Seattle biotech Allozyne suffers workforce woes

Xconomy's Luke Timmerman has sent a fresh dispatch from the world of cash-strapped biotechs. Allozyne has furloughed some of its employees, he reported, after the Seattle-based developer of targeted protein therapies cut jobs in the aftermath of a failed attempt at going public through a reverse merger in 2011.

Allozyne CEO Meenu Chhabra Karson, a former business development exec at Novartis ($NVS), told Timmerman that the company had not let go any workers. And his sources say that the impacted workers have been furloughed, which isn't good news but at least leaves the possibility of the employees resuming work.

Privately held Allozyne has endured financial hardship like many biotech startups around the globe, yet the company got off to a promising start in 2005 with a technology platform for improved protein therapies.

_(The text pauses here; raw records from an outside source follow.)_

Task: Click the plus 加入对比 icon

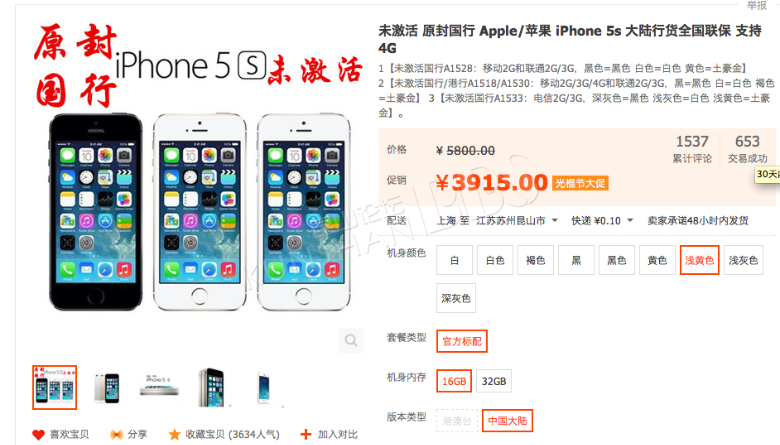Action: (x=306, y=435)
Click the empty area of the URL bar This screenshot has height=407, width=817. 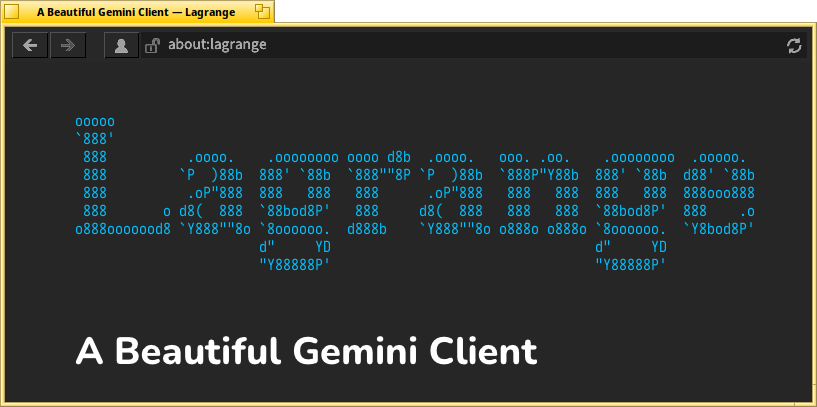tap(500, 45)
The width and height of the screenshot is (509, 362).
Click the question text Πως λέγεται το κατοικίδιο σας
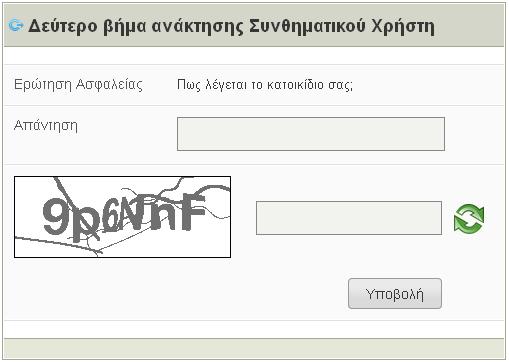click(x=265, y=85)
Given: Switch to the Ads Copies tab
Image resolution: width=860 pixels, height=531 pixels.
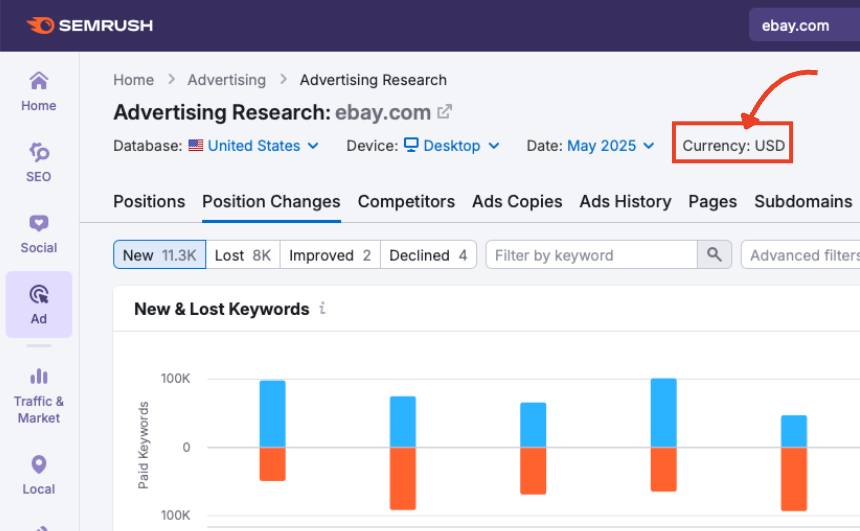Looking at the screenshot, I should (x=517, y=201).
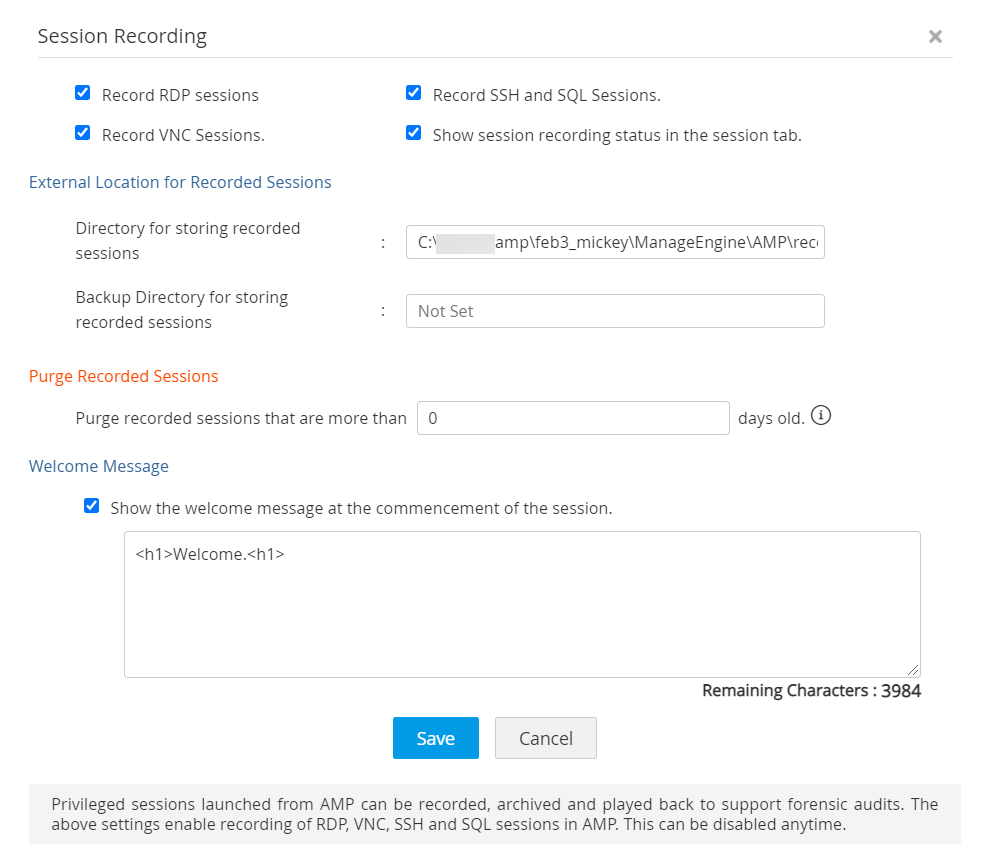Save the session recording settings

[x=436, y=738]
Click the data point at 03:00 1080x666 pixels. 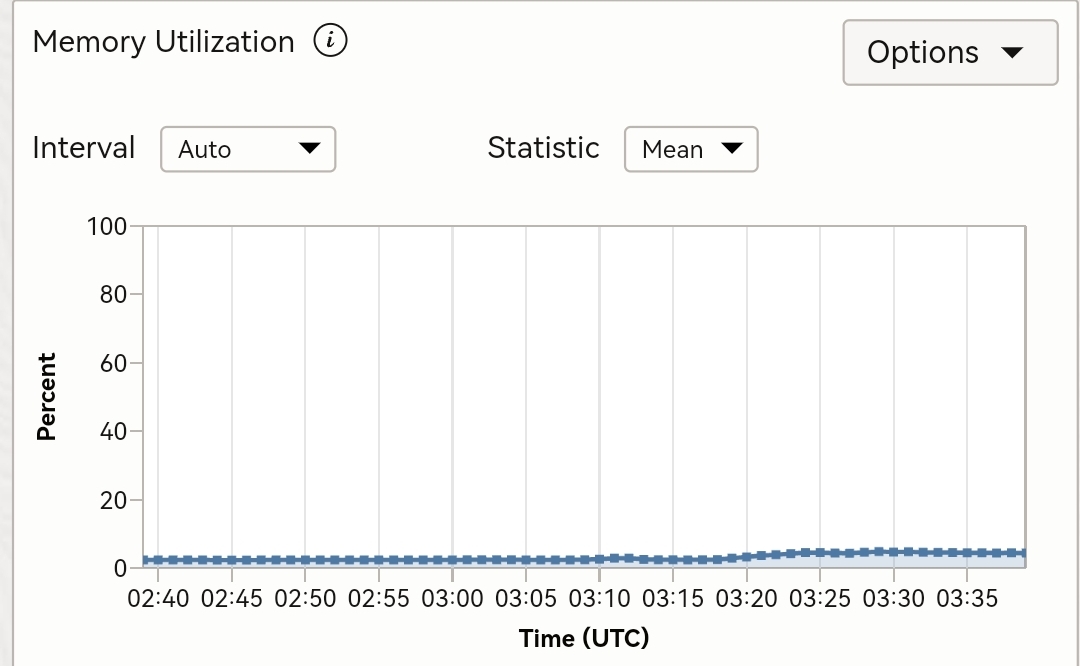(453, 560)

The startup burned through about $50 million advancing the technology over its first 5 years, Timmerman reported, but in late 2011 a plan to go public through a reverse merger with Poniard Pharmaceuticals fell apart and a round of layoffs quickly followed.

Most recently the startup has touted an ability to generate antibody-drug conjugates, or ADCs, one of the hot areas of drug development right now. The company has also researched a longer-lasting interferon beta for multiple sclerosis, yet Timmerman explains how the MS giant Biogen Idec ($BIIB) could have the startup outmatched with its rival therapy in advanced development.